Background to this inspection
Updated
18 December 2018
Berkshire West Community Endoscopy Services (hereafter referred to as BWCES) was registered with the CQC in 2016. The service is registered to provide the following regulated activity:
• Diagnostics and screening procedures.
During the inspection, we visited the procedure room, the consultation room and the recovery area. We spoke with nine staff including: registered nurses, health care assistants, reception staff, medical staff and senior managers. We spoke with three patients and two relatives and reviewed three sets of patient records.
The service has a registered manager – Annette Panting who has been in post since February 2016, when the service was registered with the CQC. The registered manager will hereafter be referred to as the service manager.
Updated
18 December 2018
Berkshire West Community Endoscopy Services is commissioned by Berkshire West Commissioning Care Group to deliver non-sedation diagnostic endoscopy services for GP practices. The service offers diagnostic endoscopy to people living in Berkshire West including North and West Reading, Newbury, Wokingham and South Reading. The service accepts adult patient referrals and does not see children and young people under the age of 18 years. The service offers clinics on Saturdays and Sundays with some additional clinics on Monday and Friday mornings. There is a booking and administrative team working Monday to Friday mornings to manage referrals. The service is hosted by a private healthcare provider in Reading.
The service carries out two different endoscopy procedures: gastroscopy (thin, flexible tube called an endoscope is used to look inside the oesophagus (gullet), stomach and first part of the small intestine) and flexible sigmoidoscopy (examination of the rectum and the lower (sigmoid) colon using an endoscope). The service is commissioned to carry out between 2000 and 2100 procedures every year.
Facilities include one procedure room, a waiting area, a reception area, a consultation room and a ward area with eight single pods for patients pre- and post-endoscopy.
We inspected this service using our comprehensive inspection methodology. We carried out the inspection on 29 September 2018. This was the first time we inspected this service since it was registered with the CQC in 2016.
To get to the heart of patients’ experiences of care and treatment, we ask the same five questions of all services: are they safe, effective, caring, responsive to people's needs, and well-led?
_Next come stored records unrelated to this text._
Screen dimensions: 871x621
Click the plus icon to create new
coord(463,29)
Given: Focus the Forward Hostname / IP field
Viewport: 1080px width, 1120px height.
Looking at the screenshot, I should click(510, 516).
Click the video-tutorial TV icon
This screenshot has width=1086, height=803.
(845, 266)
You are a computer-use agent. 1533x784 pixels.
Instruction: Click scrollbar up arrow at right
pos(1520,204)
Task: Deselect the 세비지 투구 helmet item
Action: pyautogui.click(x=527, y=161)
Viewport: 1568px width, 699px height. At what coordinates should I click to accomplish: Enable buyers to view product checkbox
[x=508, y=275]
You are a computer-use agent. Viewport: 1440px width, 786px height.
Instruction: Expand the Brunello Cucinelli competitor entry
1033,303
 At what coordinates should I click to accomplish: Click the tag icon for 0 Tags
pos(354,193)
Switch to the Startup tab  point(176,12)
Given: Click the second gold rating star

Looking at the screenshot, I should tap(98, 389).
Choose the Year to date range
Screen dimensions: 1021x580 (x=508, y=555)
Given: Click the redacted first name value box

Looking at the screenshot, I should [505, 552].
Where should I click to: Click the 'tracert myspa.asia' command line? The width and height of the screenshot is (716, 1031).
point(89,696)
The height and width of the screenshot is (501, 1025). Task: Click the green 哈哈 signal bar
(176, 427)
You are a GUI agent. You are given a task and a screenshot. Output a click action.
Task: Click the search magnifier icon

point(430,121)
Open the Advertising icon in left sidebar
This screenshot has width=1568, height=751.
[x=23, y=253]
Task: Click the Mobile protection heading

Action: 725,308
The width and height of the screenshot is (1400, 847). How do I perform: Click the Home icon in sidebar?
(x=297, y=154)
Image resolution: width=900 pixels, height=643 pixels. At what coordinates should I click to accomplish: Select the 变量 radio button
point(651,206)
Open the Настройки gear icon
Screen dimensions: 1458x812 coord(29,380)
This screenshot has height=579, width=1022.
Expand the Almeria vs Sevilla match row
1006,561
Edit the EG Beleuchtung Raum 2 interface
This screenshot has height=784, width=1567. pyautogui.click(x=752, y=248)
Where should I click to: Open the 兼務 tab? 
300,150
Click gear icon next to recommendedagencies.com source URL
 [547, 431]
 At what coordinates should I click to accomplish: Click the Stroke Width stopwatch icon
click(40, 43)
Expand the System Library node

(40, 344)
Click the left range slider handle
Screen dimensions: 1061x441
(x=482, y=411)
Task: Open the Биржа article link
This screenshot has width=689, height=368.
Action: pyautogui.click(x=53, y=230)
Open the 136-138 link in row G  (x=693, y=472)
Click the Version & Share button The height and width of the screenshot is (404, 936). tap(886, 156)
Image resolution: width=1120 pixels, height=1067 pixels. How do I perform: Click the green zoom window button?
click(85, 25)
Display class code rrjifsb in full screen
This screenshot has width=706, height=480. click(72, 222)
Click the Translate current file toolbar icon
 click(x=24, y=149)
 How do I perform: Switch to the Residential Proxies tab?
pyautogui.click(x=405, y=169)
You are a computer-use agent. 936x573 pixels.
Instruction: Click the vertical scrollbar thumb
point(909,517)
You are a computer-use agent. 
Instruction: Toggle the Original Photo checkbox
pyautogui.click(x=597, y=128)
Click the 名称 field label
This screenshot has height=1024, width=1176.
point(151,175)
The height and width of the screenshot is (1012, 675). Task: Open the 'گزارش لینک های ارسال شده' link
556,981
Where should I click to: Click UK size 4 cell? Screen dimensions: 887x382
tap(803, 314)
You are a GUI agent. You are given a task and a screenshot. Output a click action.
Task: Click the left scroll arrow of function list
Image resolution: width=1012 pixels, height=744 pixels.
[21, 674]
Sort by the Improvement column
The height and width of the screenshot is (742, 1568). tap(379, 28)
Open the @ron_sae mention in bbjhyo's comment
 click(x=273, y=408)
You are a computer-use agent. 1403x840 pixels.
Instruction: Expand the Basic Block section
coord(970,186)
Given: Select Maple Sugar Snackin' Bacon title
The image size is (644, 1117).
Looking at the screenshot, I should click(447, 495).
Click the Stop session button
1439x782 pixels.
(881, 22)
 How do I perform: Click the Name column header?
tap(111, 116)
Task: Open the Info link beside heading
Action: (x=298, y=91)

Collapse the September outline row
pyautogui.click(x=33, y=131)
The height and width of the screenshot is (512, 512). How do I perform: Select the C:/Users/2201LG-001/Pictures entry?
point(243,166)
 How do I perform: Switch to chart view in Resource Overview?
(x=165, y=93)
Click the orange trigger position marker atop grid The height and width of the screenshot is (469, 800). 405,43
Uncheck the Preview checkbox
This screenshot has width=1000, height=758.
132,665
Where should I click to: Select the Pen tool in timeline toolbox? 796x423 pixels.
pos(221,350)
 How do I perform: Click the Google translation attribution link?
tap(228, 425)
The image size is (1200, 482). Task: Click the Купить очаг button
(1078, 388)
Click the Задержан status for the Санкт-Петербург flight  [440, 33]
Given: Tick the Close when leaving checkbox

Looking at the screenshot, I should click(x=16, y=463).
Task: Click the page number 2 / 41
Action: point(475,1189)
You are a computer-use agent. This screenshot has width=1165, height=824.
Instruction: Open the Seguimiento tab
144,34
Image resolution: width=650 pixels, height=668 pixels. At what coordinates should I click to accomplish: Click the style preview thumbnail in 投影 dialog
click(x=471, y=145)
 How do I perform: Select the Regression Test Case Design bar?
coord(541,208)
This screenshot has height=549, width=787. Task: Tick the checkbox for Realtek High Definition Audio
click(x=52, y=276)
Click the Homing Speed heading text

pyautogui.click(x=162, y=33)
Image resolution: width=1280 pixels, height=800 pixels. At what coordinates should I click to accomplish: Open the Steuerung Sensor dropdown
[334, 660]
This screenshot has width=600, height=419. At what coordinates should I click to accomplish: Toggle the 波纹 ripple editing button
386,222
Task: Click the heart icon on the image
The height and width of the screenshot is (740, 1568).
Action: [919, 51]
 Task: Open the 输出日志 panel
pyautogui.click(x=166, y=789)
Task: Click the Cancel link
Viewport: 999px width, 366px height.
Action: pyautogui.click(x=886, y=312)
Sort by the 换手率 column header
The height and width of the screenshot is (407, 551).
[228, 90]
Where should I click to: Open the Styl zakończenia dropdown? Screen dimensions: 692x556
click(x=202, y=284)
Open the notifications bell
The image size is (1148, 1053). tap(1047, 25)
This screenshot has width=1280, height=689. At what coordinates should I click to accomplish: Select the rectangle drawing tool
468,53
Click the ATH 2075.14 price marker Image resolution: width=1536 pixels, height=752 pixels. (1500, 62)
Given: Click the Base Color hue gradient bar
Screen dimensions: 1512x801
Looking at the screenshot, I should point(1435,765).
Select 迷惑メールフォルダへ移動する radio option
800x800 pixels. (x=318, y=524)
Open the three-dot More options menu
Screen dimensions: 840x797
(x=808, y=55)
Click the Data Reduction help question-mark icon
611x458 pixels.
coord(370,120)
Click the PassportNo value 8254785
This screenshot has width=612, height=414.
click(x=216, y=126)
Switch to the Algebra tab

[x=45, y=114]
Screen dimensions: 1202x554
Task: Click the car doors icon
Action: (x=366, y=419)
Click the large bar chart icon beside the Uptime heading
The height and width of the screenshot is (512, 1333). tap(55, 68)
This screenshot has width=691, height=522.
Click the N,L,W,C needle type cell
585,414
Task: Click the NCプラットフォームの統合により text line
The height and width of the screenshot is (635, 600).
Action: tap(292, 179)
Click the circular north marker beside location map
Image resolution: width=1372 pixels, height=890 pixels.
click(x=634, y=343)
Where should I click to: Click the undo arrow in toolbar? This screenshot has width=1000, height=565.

Where we have a legal duty to do so we rate services’ performance against each key question as outstanding, good, requires improvement or inadequate.
Throughout the inspection, we took account of what people told us and how the provider understood and complied with the Mental Capacity Act 2005.
Services we rate
We rated the service as requires improvement overall because:
- Compliance with mandatory training varied. The service did not have an overview of medical staff’s mandatory training compliance. The safeguarding lead did not have level three adult safeguarding training.
- There were ineffective arrangements for engineer call out for the endoscope washer-disinfector which meant procedure lists had been cancelled.
- Staff did not always make effective use of national guidance designed to reduce the risks of avoidable harm.
- The service did not always use reliable methods to monitor patients during procedures.
- Not all staff were aware of how to access emergency equipment in the event of a patient suffering a major haemorrhage.
- Staff did not always report near-misses as incidents which was not in line with their policy.
- The service did not collect data about patient outcomes to enable benchmarking of their performance against national standards or for internal use to monitor performance.
- Consent processes were not always managed in line with national guidance.
- The service did not have an audit calendar/programme identifying when audits should be carried out.
- The service did not collect and publish data in accordance with Workforce Race Equality Standards.
However, we found areas of good practice:
- There was a good safety track record. There had been no never events and no serious incidents during the last 12 months.
- Endoscope decontamination processes met national standards.
- There were adequate nursing staff levels to safely meet the needs of patients.
- Patient records were managed in a way that ensured staff had access to up-to-date and accurate information about patients.
- Staff had access to policies, standard operating standards and guidelines reflecting evidence based care and treatment, which had been developed in line with national guidance.
- Staff had the skills, knowledge and experience to deliver effective care and treatment to patients.
- We observed caring, respectful and compassionate interactions between staff and patients and their relatives.
- Services were planned and delivered in a way that met the needs of the local population. Patients could access the service when they needed to. There were no waiting lists at the time of our inspection.
- The leadership team of the service had the skills, knowledge and integrity to lead the service.
- Staff felt valued and enjoyed working for the service.
- There were systems and arrangements to identify, record and manage risks although these were not regularly reviewed.
- There were systems to engage with patients to capture regular feedback on services.
Following this inspection, we told the provider that it must take some actions to comply with the regulations and that it should make other improvements, even though a regulation had not been breached, to help the service improve. We also issued the provider with five requirement notices that affected Berkshire West Community Endoscopy Services. Details are at the end of the report.
Nigel Acheson
Deputy Chief Inspector of Hospitals (London and South)
Updated
18 December 2018
The service provides diagnostic endoscopy for adults. We rated this service as requires improvement overall. We rated safe and well-led as requires improvement although the service was rated good for caring and responsive. We do not rate the effective domain for independent endoscopy services.